Could Montana Parks See Tribal Land Restorations
A tribe in California just won back a slice of their ancestral homeland within one of the most celebrated national parks in America. According to the Fresno Bee, the Southern Sierra Miwuk Nation reclaimed 900 acres near Yosemite National Park. The land in the Merced River Canyon was returned through an arrangement with private donors and a land trust. The 900 acres even has a historic village site. For the first time in generations, a portion of the cultural landscape that was once home to them is legally theirs to manage, visit, and protect.
That alone is a big story. But it raises a question for a place like Montana, where our tribal nations have their own long histories of what would one day become Glacier National Park, Yellowstone National Park, and big chunks of federal land.
Is This Even Possible in Montana
The deal was not a transfer from the National Park Service of Yosemite.
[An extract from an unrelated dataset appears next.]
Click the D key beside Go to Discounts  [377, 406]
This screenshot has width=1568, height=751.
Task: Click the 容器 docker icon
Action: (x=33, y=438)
It was from a private land donation. The Fresno Bee makes that explicit. The federal government didn’t just give up the land in Yosemite. Instead, private owners and a conservation group facilitated the transfer.
That matters as we consider whether there are large parcels of land inside Glacier or Yellowstone that Montana’s tribes could take back. Both are entirely under federal control. Any significant land return would require an act of Congress or some sort of exchange with private property that is tucked up near federal boundaries. And Montana does have places like the Missouri Breaks, where land ownership is a hodgepodge of public and private. If a land trust or private landowner wanted to collaborate with a tribe in the same way, it could happen here. It wouldn’t be easy, but the example of Yosemite suggests it isn’t necessarily impossible.
A Moment to Watch
What happened in California is a model for how tribes can re-establish ties to places that defined their history. If that’s with the help of creative partnerships like these and contributions from outside donors, all the better.